Here are some of the treatments/creams I have used:
Prescription Urea Lotion
Urea is basically a tissue softener, which can help soften the build-up of keratin around the hair follicle. My issue with this cream was that it felt so chalky and gross. I couldn’t stand to have it on my body.
Derma Doctor KP Duty Lotion
4 ounces of this stuff is $38 which is the main draw-back. It has a glycolic acid base but contains a bunch of other good ingredients (like urea). I did notice a difference with this lotion but you have to make sure and use it every day or even twice a day. I would keep purchasing it to have on hand but it’s almost $40 and I need other things like 348975 liquid lipsticks.
Gold Bond Rough & Bumpy Skin Daily Therapy Cream
This formula does contain urea as well as salicylic acid but the concentration must not be high enough because I didn’t really notice a difference with this.

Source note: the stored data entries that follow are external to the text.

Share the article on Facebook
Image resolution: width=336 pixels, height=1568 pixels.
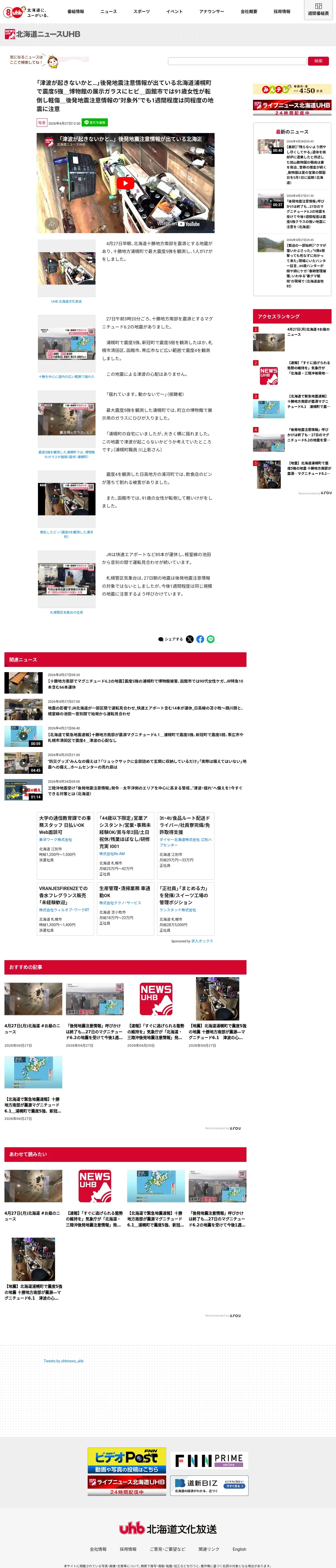pyautogui.click(x=200, y=639)
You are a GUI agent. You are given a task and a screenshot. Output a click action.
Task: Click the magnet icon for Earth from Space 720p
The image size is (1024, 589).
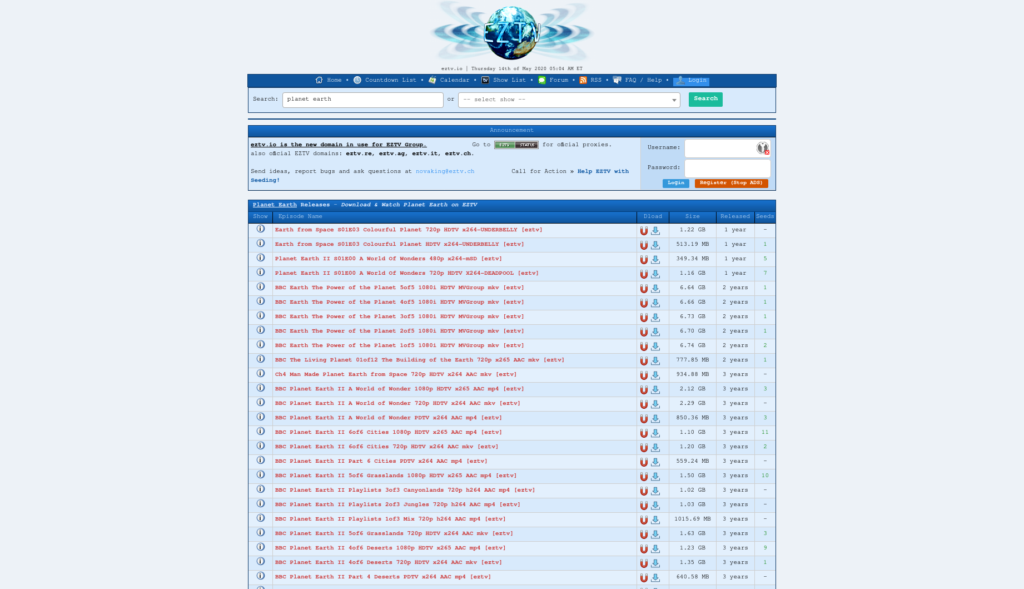[x=644, y=230]
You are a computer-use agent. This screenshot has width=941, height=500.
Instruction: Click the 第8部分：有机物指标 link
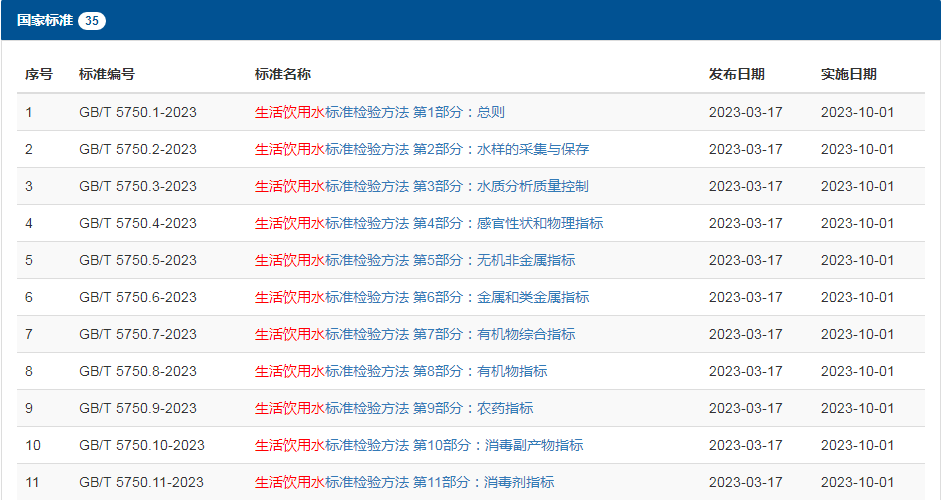click(x=401, y=371)
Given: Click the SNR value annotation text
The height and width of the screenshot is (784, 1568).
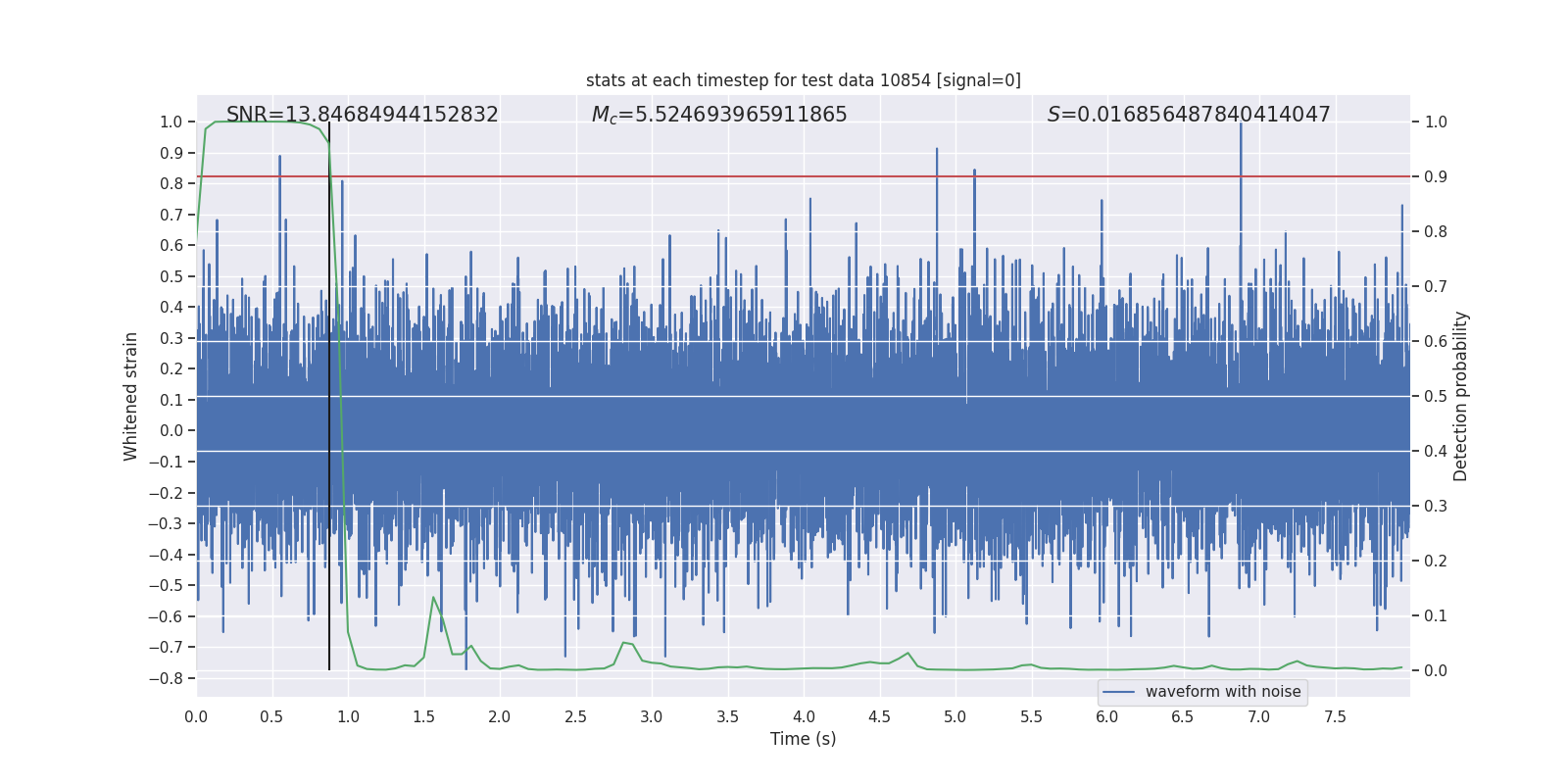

I recently saw a new dermatologist for a skin cancer screening (which every one of you needs to go do!) and also asked about my KP. He took a look and based on the size and severity of the affected areas, he has recommended salycilic acid and gave me this lotion to try out. Salycilic acid is a beta-hydroxy often used as an acne treatment. According to an article I read on Allure.com, “Salicylic acid is considered a keratolytic medication, which means that it’s perfect for supreme exfoliation. ‘Keratolytic medications cause softening and sloughing of the top layer of skin cells,'”. TOTALLY PERFECT for KP too!
He also mentioned that I could use a body wash with salycilic acid, but that using the lotion on it’s own might make a big improvement.
I’ll keep y’all updated and let you know how my KP is doing because I know you’re all dying to know.
Do you have KP? What do you use (if anything!) on it?